Par-delà les corps, par-delà les consciences

En traversant également les temporalités de manière non linéaire, différents niveaux de conscience peuvent être atteints par cet esprit flottant, un choix qui permet à Gaspar Noé d’expérimenter encore d’autres types de point de vue. Ainsi, les souvenirs d’Oscar sont explorés, donnant au spectateur la possibilité de reconstruire son passé, l’accident de voiture dans lequel sa sœur et lui assistent à la mort traumatisante de leurs parents, leur pacte fraternel scellé pour toujours veiller l’un sur l’autre – preuve d’une relation particulièrement fusionnelle, et leur arrivée consécutive à Tokyo. C’est encore une fois en ayant recours à une technique d’immersion bien connue du jeu vidéo que ces souvenirs sont donnés à voir, la caméra ne se substitue plus au regard d’Oscar mais le suit derrière son dos alors qu’il déambule dans différents contextes, enfant comme adulte. C’est une manière de donner à revivre le passé du protagoniste après avoir vécu de front ses derniers instants, tout en gardant un certain recul, en comparaison avec le regard intérieur du présent.
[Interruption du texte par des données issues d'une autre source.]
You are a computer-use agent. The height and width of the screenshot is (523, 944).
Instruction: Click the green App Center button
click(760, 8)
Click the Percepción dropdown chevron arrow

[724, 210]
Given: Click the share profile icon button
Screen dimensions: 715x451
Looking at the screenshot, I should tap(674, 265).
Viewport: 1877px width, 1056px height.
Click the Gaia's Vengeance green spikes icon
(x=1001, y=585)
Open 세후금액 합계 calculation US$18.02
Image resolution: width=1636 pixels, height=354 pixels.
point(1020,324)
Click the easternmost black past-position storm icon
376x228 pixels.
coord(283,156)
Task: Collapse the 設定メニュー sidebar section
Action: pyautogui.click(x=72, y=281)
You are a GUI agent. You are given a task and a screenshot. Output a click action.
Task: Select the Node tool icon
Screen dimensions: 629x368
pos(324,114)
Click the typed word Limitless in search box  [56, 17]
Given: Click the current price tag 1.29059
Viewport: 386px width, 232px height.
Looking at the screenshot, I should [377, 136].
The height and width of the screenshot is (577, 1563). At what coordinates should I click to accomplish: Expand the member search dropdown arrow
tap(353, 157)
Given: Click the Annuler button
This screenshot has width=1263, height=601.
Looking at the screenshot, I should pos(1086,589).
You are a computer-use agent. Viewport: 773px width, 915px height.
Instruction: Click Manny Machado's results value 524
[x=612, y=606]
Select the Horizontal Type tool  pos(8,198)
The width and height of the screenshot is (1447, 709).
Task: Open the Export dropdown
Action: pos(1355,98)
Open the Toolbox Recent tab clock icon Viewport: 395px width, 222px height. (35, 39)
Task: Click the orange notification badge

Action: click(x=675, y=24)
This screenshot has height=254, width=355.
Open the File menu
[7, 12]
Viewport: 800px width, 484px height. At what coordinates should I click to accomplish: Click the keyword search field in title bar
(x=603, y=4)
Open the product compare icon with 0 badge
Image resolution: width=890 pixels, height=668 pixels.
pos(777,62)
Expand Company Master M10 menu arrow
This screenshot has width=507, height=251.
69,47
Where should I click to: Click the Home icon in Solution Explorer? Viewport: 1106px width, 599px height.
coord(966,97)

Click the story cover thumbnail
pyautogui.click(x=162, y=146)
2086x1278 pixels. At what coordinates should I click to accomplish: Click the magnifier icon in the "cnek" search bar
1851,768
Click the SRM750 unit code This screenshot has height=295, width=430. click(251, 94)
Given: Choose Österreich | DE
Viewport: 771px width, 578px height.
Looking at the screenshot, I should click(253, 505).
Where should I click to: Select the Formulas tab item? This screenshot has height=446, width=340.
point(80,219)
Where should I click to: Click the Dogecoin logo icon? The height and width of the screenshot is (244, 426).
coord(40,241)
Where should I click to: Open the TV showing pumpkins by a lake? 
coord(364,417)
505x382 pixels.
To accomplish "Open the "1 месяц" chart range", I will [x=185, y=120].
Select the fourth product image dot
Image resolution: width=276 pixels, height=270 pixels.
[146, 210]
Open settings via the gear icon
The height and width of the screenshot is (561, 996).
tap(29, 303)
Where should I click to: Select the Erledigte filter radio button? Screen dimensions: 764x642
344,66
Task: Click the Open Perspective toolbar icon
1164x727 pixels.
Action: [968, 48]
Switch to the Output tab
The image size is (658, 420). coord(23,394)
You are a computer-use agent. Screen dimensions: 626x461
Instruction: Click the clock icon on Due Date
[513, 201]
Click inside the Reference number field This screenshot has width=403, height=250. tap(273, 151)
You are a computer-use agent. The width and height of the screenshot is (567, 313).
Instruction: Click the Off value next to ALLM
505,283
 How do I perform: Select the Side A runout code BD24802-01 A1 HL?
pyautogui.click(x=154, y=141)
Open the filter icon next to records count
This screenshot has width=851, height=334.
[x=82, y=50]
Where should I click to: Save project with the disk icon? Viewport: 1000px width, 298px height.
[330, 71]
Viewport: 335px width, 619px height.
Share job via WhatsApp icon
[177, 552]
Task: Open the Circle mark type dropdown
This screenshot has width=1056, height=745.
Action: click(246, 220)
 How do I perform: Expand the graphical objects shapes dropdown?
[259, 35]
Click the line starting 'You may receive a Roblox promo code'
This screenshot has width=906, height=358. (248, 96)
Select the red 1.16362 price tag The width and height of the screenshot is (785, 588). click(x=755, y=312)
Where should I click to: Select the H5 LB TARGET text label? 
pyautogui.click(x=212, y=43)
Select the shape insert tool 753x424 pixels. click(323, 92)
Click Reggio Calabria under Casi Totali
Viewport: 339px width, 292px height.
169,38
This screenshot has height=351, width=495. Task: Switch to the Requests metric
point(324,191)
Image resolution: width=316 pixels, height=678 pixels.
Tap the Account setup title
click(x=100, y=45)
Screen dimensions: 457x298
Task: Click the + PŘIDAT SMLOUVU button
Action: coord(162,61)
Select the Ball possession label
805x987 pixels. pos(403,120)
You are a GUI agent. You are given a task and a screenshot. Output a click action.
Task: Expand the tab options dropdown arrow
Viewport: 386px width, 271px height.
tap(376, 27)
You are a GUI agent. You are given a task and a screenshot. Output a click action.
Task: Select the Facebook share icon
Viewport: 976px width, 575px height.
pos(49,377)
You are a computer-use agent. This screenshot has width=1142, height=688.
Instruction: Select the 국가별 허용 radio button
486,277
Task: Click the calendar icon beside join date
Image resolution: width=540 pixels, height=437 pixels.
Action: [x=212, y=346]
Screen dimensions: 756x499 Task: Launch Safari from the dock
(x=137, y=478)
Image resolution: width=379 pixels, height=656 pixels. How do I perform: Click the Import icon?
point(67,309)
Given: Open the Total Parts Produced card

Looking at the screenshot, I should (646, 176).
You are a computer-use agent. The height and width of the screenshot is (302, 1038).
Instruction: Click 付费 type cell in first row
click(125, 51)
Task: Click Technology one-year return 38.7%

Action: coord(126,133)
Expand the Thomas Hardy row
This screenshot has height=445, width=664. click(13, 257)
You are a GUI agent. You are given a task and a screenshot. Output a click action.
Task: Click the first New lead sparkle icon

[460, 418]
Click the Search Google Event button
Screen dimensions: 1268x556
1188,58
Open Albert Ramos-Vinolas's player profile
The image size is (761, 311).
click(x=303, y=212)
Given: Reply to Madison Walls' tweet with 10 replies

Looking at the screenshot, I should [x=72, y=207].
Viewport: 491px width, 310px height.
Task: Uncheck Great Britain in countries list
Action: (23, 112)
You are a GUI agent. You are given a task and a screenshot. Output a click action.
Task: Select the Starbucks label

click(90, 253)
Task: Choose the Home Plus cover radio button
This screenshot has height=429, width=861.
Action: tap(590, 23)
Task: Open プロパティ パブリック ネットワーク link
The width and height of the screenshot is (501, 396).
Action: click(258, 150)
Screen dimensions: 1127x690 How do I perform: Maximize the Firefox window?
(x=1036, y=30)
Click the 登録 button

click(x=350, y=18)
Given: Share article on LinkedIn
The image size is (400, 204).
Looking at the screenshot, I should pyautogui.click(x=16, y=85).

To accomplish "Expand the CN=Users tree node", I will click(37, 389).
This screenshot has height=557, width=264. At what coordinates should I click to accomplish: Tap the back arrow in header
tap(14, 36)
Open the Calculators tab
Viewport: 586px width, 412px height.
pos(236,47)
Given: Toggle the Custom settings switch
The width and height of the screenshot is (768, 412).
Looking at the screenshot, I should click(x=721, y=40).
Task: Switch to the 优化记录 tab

Une manière également de composer un repère formel pour le spectateur au travers des différentes couches de narration. Ainsi, quand le corps d’Oscar ressuscite et que la caméra intègre à nouveau son regard, on s’étonne de ce revirement soudain de situation, d’ailleurs entièrement rejeté par Linda, avant de comprendre qu’il s’agit justement d’un cauchemar fait par la jeune sœur. Le film ouvre ici encore une autre perspective, celle d’un accès possible au subconscient des autres protagonistes, avant de s’installer dans une nouvelle enveloppe corporelle lors des derniers instants du film.

C’est un stade organique que finit par atteindre Enter the Void, les différentes sources de réseaux lumineux urbains ou encore hallucinatoires jusqu’alors traversées laissant la place à l’environnement du corps féminin, celui de Linda. On peut voir la jeune sœur s’adresser à l’esprit, consciente de sa présence, l’invitant à la rejoindre, honorant leur pacte fraternel jusque dans cet échange entre la vie et la mort. S’étant auparavant rapprochés suite à la mort d’Oscar, Alex et elle font l’amour. L’acte est montré de l’intérieur, jusqu’à la conception d’un nouvel être. En une ellipse, une hibernation nécessaire à la renaissance, l’âme antérieure d’Oscar revoit le jour plusieurs mois plus tard, dans un petit corps qui a retrouvé la voix. Il est temps de rejouer, de redevenir acteur.